Афанасию Аркадьевичу было более чем легко «вытащить» ее из тюрьмы. По большому счету через год пребывания в СИЗО Эльвиру «списали», отправив умирать. Менингит, практически не работающие почки. Однако он никогда не признавался ей в этом, предпочитая, чтобы она считала себя обязанной ему жизнью. Его брат, ее гражданский муж, потратил на ее лечение деньги. Она даже какое-то время считала его своим спасителем. Да и странно было бы не считать. С самого детства ничего, кроме предательства, от мужчин она не видела. А тут ее вытащили из тюрьмы, вылечили и кормят. Она искренне не понимала, что такие, как шашлычник Абрамов, устроены иначе. Если они дали на копейку, то рассчитывают как минимум содрать с тебя кожу. Выглядят как люди, но питаются чужой болью.

Абрамов мог толкнуть ее, задеть своим надутым, как водяной матрац, телом. Но нет, такого, чтобы он зажимал ее в углу и бил, не было. «Помни, где я тебе взял», «Помни, какой ты была» – вместо шлепков по лицу он избивал ее душу. Этого никто не видел, на людях он был степенным и молчаливым. Люди смотрели на тонкую, живописную провинциалку, которая «отхватила» себе «богатого мужа», и завидовали. Любые попытки Эльвиры с кем-нибудь подружиться муж пресекал так, как будто она была его собакой. Говорил «нет», а на вопрос «почему?» не отвечал. Были даже моменты, когда Эльвира с ностальгией вспоминала СИЗО. Сокамерницам она была искренне безразлична. В последние недели они орали на нее, когда, уже не чувствуя, что делает, она ходила под себя. «Вставай! Просыпайся! Ты должна жить!» Они только хотели, чтобы в камере не воняло, больше их ничего не интересовало. Шашлычник же ни на минуту не оставлял ее в покое. «Всегда думай о том, что я сказал бы по этому поводу». «Ты будешь надевать это платье и вспоминать, что мы делали». И конечно, его любимое обещание стряхнуть пыль с ее уголовного дела, после одного намека на которое Эльвира дрожала, как холодец.

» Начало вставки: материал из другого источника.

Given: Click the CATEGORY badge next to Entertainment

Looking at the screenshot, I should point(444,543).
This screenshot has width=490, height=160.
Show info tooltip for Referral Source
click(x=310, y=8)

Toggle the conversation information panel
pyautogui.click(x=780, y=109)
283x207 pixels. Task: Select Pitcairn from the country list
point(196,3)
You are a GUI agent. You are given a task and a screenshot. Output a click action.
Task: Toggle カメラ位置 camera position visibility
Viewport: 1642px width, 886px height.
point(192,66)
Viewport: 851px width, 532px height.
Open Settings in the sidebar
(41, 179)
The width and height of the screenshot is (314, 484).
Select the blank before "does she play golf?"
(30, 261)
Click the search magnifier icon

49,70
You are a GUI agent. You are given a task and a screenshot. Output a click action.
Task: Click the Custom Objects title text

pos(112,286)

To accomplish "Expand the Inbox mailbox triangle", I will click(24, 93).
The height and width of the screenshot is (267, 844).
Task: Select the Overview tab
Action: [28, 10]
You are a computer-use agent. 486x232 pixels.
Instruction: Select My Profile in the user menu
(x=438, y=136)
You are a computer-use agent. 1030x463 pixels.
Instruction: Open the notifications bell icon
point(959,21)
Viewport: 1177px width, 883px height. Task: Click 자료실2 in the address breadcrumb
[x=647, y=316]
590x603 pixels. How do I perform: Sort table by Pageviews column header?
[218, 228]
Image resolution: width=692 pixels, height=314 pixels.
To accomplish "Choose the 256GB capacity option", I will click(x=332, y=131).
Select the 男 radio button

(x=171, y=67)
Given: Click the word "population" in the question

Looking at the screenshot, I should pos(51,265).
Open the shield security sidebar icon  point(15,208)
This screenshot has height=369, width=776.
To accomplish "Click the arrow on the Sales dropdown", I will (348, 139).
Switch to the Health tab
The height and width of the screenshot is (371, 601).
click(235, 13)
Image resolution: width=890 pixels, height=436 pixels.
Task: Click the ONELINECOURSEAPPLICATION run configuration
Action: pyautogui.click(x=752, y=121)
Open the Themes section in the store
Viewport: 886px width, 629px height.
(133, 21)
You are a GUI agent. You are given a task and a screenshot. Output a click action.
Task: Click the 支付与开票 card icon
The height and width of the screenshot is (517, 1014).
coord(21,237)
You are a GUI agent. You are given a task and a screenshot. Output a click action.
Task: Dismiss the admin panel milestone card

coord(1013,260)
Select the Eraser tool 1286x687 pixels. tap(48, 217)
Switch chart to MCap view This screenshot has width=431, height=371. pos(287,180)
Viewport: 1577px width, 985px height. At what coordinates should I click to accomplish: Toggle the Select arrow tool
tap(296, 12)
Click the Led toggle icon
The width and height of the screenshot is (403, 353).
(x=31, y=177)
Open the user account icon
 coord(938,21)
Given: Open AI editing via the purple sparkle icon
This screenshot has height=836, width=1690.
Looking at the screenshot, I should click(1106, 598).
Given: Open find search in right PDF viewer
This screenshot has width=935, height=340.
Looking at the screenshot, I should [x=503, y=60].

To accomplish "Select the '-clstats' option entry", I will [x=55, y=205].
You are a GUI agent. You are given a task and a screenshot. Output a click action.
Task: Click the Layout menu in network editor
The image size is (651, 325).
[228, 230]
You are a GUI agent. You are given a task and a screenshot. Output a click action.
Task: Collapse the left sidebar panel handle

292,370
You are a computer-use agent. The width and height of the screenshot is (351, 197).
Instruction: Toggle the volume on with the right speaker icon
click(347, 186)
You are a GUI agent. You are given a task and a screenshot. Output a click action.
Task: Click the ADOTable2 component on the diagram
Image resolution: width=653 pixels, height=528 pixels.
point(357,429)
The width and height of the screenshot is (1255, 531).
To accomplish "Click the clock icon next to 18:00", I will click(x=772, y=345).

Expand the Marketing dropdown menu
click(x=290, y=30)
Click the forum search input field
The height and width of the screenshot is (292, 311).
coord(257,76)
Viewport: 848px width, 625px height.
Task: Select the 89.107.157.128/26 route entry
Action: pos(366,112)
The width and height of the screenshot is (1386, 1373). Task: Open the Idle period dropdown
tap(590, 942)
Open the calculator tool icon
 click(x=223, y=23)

Она жалела его, считала несчастным, нелюбимым, закомплексованным. Но главное – она верила, что, если продолжит подстраиваться и хорошо себя вести, он изменится. Это верование всех деликатных и добрых женщин было самой ядовитой частью наследия ее токсичной матери. Эля так и не поняла, что такое садистическое удовольствие. Муж держал ее вовсе не для того, чтобы она мыла полы в генеральском доме, пока он лежит на диване. Хотя, конечно, и для этого тоже. Он нанял приходящую домработницу только после того, как кормящая Эльвира начала падать в обморок от перегрузок. Он понял, что, если она умрет, забота о дочке достанется ему. Эльвира была для него фабрикой по производству удовольствия от причиняемой боли. Ему нравилось ее шпынять. А она не понимала, чем именно он наслаждается, искренне считала, что он ее любит. И корила себя за то, что недостаточно благодарна.

Он выгнал ее из дома так же, как уволил домработницу, – за один день. Няня, которую он нанял для Жанны, смотрела на него с той надеждой, с которой голодный человек смотрит на богатого. И она казалась еще более покладистой, еще менее способной постоять за себя, чем Эльвира, поэтому ее он вскоре забыл.

Она задержалась в городе, надеясь, что он ее простит, но напрасно. Потом уехала в один областной центр. Сначала убиралась, потом откликнулась на объявление «Оператор на телефоне». Работодательница Юлия – блеклая женщина с ярко накрашенными на глазах черными стрелками – долго расспрашивала ее о жизни, сопереживала. Они оказались родственными душами, у той тоже была непростая судьба. Они подружились, и она взяла Эльвиру на работу. Мама Жанны стала администратором – принимала заказы и контролировала их исполнение. Торговали девочками. Первый раз в жизни Эльвира сытно ела и сладко пила без упреков по поводу того, сколько это стоит. Правда, длилось это не долго. Эльвира встретила спившегося бармена, который буквально на втором свидании сказал, что без нее он умрет. Год в СИЗО и «брошенного» ребенка он великодушно готов был простить. Эля организовала запись в ЗАГСе, накрыла стол и уплатила пошлину. Снова в ее мире появился островок стабильности. Вместе с печатью в паспорте ей как будто выдали свидетельство о том, что она полноценна. Эльвира только не поняла, почему все организовала и оплатила она, а «взял» ее замуж все равно он. Теперь у нее были семья и работа, на которой она была нужна. Она как-то сама взвалила на себя часть забот руководства. Начальница договаривалась с «крышей», а в остальное время, как правило, была занята воспитанием своего ребенка и на работе практически не появлялась. Пару девочек Эльвира выдала замуж за клиентов, одну научила подмываться, как-то всадила в кисть шариковую ручку распоясавшемуся бандиту. После этой истории, весть о которой разлетелась по целевой аудитории, Эльвиру начали считать кем-то вроде берсерка[1]1
  Берсе́рк – в древнегерманском и древнескандинавском обществе воин-викинг, посвятивший себя богу Одину. В сражении отличались неистовостью, большой силой, быстрой реакцией и нечувствительностью к боли.


[Закрыть]
и предпочитали не связываться. Она давно уже сама договаривалась с саунами, осаживала хулиганов и устраивала уставших сотрудниц на «нормальные» работы.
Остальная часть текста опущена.